I have a dataframe with a text column in this form:
column_description
"this section includes: animals: cats and dogs and vegetables but doesn’t include: plants and fruits: coco"
"this section includes the following: axis: x and y but doesn’t include: z, k and c"
"this section includes notably: letters: a, b and c however it doesn’t include: y and letter: z"
I want to separate the text within the column and get two new columns like the following:
column_include
"animals: cats and dogs and vegetables"
"axis: x and y"
"letters: a, b and c "
column_exclude
"plants and fruits: coco"
"z, k and c"
"y and letter: z"
How can I achieve this with Python libraries? maybe using NLP techniques?
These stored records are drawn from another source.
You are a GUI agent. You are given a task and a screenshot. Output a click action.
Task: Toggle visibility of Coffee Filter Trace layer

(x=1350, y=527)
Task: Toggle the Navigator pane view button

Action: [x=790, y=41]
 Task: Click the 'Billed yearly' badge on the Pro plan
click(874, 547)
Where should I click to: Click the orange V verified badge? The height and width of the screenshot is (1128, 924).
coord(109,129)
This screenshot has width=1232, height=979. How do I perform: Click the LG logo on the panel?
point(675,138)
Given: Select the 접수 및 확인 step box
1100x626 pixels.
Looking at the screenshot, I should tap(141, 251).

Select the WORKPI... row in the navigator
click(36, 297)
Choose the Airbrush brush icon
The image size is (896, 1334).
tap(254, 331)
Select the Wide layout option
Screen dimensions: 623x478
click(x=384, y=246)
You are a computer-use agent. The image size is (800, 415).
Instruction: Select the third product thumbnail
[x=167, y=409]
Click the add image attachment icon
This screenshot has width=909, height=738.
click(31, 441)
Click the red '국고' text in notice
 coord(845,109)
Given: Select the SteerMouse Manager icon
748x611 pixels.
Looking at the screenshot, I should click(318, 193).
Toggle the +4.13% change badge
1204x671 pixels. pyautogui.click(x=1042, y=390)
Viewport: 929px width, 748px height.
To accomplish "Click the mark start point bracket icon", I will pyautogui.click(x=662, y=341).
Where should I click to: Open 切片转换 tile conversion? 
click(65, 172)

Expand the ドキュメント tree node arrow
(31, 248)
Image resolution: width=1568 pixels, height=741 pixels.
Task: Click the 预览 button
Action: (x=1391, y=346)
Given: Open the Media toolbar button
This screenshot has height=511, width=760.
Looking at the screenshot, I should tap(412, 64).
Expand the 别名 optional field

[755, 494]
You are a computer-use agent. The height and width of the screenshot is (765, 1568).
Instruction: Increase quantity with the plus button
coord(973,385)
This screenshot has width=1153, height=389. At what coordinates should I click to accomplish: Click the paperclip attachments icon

Here is a generic regex that works on your 3 cases:
regex = r'this section includes[^:]*: (.*) (?:but|however it) doesn’t include: (.*)'
df[['column_include', 'column_exclude']] = \
df['column_description'].str.extract(regex)
Output:
column_description column_include column_exclude
0 this section includes: animals: cats and dogs ... animals: cats and dogs and vegetables plants and fruits: coco
1 this section includes the following: axis: x a... axis: x and y z, k and c
2 this section includes notably: letters: a, b a... letters: a, b and c y and letter: z
If you want to make the second part optional, use a non-greedy quantifier (*?
), an optional group ((?:...)
) and an end of line anchor ($
):
regex = r'^this section\s*(?:includes[^:]*: (.*?))?\s*(?:(?:but|however it)? doesn’t include: (.*))?$'